Summary: If you want a quick and easy way to generate 3D models of a wide variety of gears in Fusion360, this tool is great. If you plan to manufacture (e.g. 3D print, CNC, etc.) the gears for a physical object in real life, you should pick a different plugin (more on that below).

Thank you to the GF Gear Generator team for providing this plugin! It's very gIt seems to work nicely for generating 3D models for a variety of gears, but for designing functional prototypes there are some improvements I would like to request.

+I wish the software would remember my last select parameters. If I'm making many spur gears that are a 1.0 module gear with 15 teeth, for example, each time I open the spur gear option, it resets to selecting "0.3 module" "17 teeth" by default. That makes it cumbersome, especially when quickly testing multiplel gears with small changes to test what works best.

+When creating a worm gear, I like how a complementary spur gear is created to work with it. However, when they are generated, they are not automatically oriented such that they are meshed together.
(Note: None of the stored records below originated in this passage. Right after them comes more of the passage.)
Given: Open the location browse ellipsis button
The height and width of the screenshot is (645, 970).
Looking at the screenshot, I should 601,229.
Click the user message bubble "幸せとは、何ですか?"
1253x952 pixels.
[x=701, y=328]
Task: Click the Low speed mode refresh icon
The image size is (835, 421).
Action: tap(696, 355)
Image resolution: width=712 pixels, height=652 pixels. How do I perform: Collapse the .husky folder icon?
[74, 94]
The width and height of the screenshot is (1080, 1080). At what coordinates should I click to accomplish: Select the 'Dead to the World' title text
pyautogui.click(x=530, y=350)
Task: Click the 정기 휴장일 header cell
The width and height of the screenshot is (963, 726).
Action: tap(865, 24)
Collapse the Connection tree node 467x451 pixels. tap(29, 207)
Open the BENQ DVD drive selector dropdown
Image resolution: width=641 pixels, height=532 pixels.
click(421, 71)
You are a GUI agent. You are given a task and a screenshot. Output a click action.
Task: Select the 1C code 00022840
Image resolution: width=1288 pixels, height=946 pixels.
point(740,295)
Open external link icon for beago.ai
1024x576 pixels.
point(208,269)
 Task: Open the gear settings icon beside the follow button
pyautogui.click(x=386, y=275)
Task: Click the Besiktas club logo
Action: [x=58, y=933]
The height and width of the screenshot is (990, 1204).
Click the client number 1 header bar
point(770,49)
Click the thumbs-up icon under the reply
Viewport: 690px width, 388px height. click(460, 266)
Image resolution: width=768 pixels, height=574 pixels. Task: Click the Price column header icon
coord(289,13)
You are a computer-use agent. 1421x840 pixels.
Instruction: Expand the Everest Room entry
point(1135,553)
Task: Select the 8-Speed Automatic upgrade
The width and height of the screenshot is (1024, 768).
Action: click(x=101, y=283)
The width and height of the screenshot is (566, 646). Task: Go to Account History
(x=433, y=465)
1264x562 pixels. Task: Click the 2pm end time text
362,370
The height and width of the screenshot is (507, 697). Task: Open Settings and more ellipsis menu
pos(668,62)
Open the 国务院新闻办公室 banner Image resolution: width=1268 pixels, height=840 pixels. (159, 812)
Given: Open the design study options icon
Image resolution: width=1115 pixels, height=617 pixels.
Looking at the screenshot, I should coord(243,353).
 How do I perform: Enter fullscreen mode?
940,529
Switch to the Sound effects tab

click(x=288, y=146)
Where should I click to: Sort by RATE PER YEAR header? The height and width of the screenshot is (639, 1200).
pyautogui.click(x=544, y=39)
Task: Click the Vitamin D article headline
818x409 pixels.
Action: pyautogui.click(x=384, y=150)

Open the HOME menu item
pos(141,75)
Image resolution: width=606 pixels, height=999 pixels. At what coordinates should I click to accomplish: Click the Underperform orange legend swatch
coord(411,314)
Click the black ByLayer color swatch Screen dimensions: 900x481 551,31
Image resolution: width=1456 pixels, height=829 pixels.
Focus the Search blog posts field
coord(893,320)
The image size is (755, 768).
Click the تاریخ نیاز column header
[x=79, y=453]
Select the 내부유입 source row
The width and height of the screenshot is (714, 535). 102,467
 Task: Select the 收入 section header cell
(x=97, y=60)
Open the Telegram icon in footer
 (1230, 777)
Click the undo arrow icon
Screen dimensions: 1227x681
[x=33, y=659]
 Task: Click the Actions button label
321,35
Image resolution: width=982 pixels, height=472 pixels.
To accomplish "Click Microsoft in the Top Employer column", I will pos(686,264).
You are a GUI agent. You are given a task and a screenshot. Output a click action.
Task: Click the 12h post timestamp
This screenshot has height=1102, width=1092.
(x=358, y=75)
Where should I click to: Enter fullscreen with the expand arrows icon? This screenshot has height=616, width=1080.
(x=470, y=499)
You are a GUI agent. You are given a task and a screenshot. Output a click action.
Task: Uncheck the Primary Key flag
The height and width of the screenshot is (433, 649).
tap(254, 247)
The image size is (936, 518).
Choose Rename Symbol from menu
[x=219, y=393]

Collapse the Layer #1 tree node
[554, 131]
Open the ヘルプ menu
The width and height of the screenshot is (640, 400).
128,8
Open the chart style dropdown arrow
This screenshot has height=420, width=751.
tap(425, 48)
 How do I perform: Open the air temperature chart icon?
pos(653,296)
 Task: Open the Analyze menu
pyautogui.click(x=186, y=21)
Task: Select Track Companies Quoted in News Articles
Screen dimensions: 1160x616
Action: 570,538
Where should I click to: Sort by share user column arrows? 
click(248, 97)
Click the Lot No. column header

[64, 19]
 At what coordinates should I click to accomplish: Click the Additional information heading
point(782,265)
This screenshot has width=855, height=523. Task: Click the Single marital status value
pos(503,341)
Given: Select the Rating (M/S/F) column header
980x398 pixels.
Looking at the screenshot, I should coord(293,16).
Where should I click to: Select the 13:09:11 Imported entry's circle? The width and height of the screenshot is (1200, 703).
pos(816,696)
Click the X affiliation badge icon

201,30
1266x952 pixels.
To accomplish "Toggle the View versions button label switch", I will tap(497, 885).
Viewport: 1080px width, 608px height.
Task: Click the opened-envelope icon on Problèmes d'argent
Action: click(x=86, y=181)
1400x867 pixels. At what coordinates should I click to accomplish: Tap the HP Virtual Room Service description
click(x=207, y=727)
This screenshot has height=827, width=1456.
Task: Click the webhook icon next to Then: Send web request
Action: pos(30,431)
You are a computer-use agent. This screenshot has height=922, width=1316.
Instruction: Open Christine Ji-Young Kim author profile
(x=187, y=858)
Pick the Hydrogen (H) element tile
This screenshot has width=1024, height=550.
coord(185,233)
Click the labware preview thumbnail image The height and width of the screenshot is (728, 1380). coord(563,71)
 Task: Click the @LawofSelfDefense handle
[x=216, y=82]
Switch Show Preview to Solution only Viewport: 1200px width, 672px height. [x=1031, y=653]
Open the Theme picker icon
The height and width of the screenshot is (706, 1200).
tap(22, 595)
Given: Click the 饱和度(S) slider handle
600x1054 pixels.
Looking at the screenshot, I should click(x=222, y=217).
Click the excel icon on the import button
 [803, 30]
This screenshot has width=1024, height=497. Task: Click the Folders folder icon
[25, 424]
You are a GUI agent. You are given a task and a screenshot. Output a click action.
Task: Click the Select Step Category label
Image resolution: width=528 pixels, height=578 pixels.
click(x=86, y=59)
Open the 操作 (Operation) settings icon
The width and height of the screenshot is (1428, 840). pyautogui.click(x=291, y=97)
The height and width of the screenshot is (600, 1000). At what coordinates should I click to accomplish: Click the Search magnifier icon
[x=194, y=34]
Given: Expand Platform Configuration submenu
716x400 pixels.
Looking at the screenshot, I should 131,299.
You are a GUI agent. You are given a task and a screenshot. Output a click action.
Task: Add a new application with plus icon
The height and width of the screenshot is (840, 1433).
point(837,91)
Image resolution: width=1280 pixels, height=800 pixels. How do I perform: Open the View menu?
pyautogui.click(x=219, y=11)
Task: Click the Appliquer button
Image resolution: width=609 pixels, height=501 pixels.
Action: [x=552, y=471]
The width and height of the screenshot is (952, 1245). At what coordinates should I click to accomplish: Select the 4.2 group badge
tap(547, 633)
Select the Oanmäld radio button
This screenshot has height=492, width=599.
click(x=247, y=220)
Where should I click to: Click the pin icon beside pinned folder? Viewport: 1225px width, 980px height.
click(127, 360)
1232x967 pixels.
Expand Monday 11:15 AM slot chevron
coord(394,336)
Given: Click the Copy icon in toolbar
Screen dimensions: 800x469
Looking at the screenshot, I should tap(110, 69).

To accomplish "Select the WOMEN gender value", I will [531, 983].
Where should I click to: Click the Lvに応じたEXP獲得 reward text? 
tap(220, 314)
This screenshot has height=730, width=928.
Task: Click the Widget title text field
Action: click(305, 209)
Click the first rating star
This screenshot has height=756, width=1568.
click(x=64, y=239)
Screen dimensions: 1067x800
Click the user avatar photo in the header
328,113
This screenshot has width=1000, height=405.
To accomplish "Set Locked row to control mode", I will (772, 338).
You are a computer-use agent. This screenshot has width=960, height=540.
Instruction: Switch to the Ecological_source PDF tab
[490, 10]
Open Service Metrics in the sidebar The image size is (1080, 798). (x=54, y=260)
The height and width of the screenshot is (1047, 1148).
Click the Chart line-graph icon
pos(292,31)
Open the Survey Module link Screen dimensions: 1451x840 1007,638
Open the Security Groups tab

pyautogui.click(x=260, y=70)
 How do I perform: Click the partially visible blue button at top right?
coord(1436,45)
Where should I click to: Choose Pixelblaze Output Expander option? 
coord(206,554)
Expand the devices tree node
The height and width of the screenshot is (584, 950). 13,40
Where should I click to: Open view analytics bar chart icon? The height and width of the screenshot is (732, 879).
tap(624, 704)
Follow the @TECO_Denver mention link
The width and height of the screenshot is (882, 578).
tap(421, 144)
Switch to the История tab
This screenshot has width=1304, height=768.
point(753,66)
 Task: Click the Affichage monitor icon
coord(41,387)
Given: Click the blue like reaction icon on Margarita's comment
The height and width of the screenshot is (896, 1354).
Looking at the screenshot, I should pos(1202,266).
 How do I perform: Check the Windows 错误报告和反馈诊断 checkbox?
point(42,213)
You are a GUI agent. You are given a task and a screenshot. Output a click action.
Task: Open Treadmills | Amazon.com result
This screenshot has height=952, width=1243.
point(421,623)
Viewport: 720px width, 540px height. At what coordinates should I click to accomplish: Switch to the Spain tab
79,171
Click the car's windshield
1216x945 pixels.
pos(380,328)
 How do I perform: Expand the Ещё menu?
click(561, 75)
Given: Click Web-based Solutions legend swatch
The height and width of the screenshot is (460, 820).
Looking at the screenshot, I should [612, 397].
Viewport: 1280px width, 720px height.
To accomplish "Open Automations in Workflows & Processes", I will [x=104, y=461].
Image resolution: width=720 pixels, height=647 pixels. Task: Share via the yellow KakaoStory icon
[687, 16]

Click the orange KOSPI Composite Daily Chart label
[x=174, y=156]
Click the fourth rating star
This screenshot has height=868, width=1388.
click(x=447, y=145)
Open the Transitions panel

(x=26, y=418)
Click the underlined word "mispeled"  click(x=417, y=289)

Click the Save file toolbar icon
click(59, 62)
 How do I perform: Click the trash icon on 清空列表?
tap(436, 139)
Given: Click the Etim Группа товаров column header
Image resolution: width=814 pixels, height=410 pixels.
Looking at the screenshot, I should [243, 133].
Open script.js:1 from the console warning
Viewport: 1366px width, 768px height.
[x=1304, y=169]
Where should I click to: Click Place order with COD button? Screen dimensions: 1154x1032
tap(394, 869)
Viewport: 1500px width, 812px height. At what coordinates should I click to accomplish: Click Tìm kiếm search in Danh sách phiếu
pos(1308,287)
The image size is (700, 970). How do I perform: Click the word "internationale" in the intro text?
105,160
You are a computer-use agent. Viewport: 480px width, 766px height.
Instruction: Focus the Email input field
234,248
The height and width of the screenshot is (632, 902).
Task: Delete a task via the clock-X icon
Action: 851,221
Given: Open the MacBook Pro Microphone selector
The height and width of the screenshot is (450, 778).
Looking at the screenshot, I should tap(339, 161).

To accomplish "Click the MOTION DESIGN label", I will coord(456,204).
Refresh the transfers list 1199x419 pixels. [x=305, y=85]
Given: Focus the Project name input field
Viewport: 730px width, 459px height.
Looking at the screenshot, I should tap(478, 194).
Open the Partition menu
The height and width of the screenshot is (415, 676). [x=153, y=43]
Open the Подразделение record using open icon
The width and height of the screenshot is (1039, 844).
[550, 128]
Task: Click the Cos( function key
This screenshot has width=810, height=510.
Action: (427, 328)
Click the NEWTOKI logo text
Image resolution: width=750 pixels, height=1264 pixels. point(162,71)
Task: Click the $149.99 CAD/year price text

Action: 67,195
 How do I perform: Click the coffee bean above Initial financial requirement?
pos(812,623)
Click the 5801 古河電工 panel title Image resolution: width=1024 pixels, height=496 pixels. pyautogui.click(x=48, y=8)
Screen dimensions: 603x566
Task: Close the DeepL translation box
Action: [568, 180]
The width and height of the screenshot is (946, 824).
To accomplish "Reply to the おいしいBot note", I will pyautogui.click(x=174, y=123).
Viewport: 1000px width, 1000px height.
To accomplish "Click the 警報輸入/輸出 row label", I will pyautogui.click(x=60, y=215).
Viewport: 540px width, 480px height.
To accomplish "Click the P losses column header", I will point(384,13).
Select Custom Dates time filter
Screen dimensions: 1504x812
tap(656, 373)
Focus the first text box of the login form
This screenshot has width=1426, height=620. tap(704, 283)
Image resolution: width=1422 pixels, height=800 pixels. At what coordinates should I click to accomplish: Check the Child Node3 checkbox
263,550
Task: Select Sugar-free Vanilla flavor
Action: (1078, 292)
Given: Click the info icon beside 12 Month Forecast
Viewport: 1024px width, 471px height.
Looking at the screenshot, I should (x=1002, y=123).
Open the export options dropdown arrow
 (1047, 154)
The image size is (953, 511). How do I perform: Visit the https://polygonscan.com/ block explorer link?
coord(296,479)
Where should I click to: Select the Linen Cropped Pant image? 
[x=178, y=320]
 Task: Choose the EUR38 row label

This means I have to take time to calculate and measure how and where to align them.

+Backlash and Clearance features are essential if trying to 3D p rint/manufacture the gears, so it would be great to have those. Actually without the Backlash feature, it's difficult to use this plugin in a practical setting.

+When creating a gear, all the sketches and bodies associated with the gear get dumped into the top level component of the fusion360 file. This gets messy because it clutters up the main component with dozens of sketches. It would be great if the plugin either automatically created a new component, or dumped all the sketches into whichever component I have selected. (I think the former option might be preferable because it makes the process a bit faster for users creating multiple gears).

+It would be great when selecting gear parameters, for the window to also show a preview of some of the other dimensions of the gear that will result. For example, in the Gear sample plugin that comes with Fusion360, when you select a Module of 0.5 and 20 teeth, it will tell you that the Pitch Diameter is going to be 10mm. It shows other resulting parameters as well, allowing one to quickly tweak the user-entered parameters and see what will happen, without needing to generate and then inspect the gear afterwards.